Reading text>
::::::::::
Chapter 18 · Inference · 8 min
Why the 2nd token is faster than the 1st
The KV cache and autoregressive generation. Prefill vs decode, TTFT, and why the cache changes everything.
The illusion of response time
You ask ChatGPT a question. It pauses for about a second before starting to answer. Then the words come out almost instantly, faster than you can read them.
This asymmetry isn't a UI quirk. It's the signature of a fundamental optimization, without which generating text with an LLM would cost a hundred times more: the KV cache.
How a Transformer generates a token
At each generation step, the Transformer must produce one new token. To do that, it computes the attention of the latest token over all the previous ones. That's how it takes the entire context into account.
But attention requires, for every token in context, two vectors: a key (K) and a value (V). With no optimization, every new token forces the model to recompute K and V for the entire sequence — including tokens already processed in the previous step. That's an O(n²) workload over sequence length: doubling the number of tokens quadruples the cost.
It's wasted work: those vectors haven't changed. Token n°3 has the same K₃ it had at the previous step.
The KV cache: never recompute what you already have
The idea is trivial and decisive. Keep the K and V of every already-processed token in GPU memory. At each new generation step, compute only the K and V of the new token and append them to the cache.
Attention then reads the full cache, but the work to do at this step is O(1) in size — not O(n).
Without the cache, each new token recomputes attention over the entire prefix — O(n²) cost. With the cache, only the new row is computed. That's what separates the slow first token (prefill) from the fast next ones (decode).
On the left, no cache: every step redraws all rows. On the right, with cache: just one row added. After a few tokens, the gap in cumulative operations becomes huge.
Prefill vs decode: two very distinct phases
LLM generation breaks into two phases that inference engineers carefully distinguish.
::::::::::
Data excerpts:

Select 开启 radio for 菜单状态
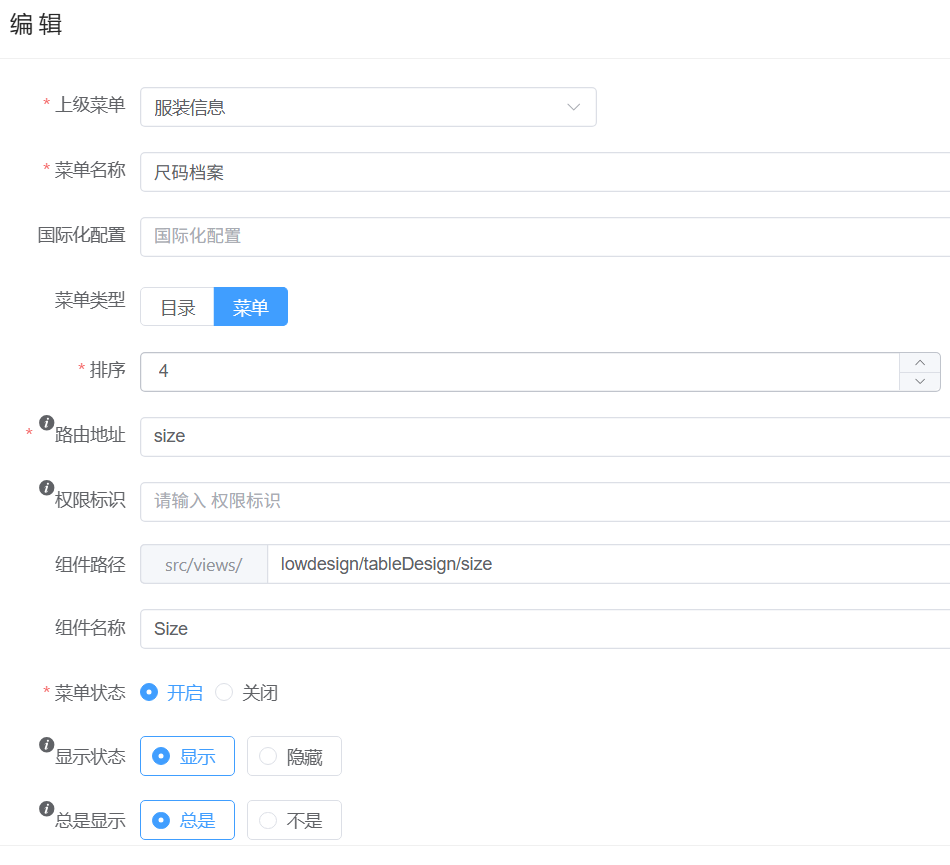This screenshot has height=865, width=950. (150, 692)
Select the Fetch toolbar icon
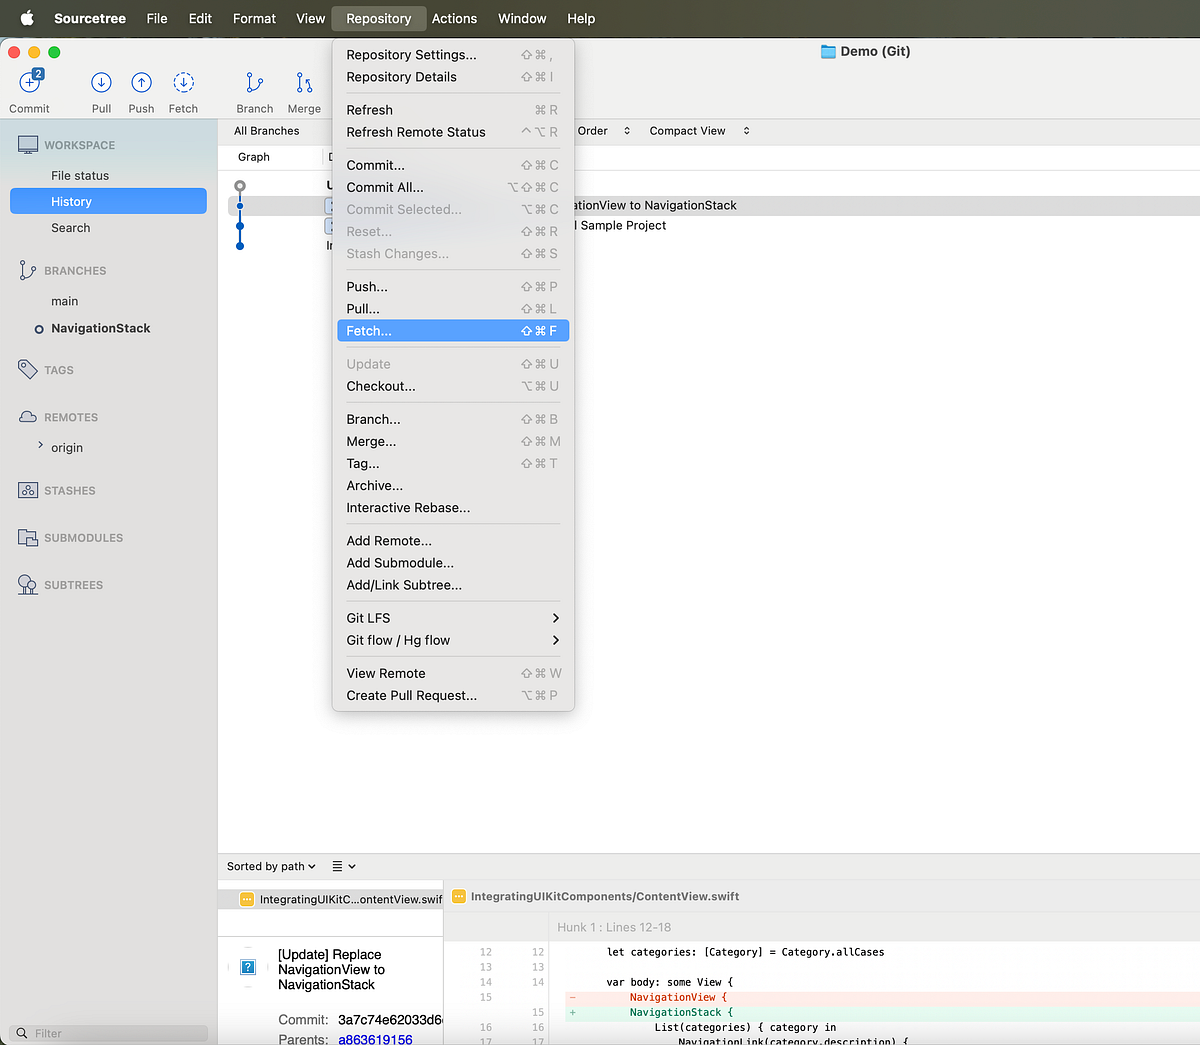 tap(183, 90)
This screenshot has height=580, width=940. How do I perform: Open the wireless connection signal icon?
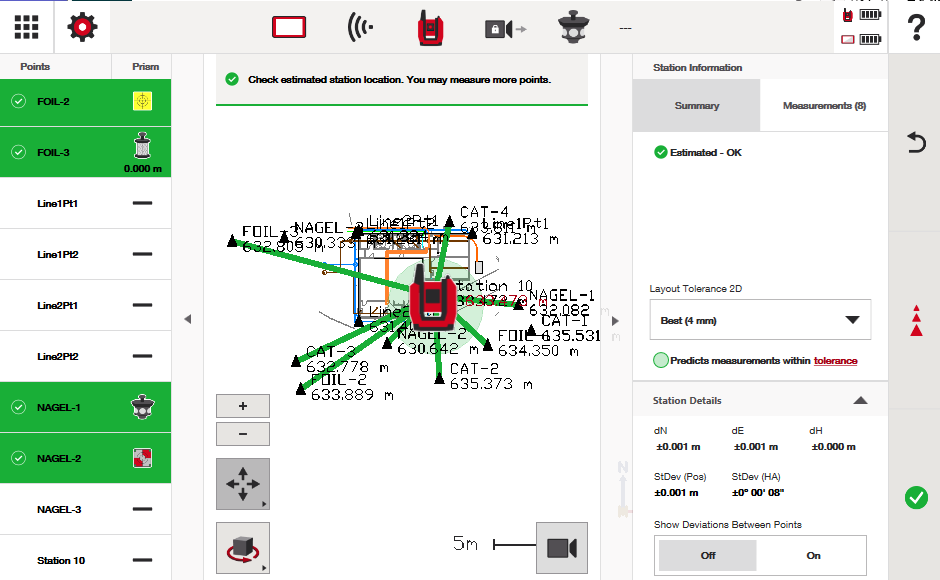[360, 28]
::::::::::
Your goal>
Please reproduce the part of the KV cache page between "The KV cache: never" and "to the cache.", inclusive. The listing is separate material, unconnected to the KV cache page.

Exercise answer>
The KV cache: never recompute what you already have
The idea is trivial and decisive. Keep the K and V of every already-processed token in GPU memory. At each new generation step, compute only the K and V of the new token and append them to the cache.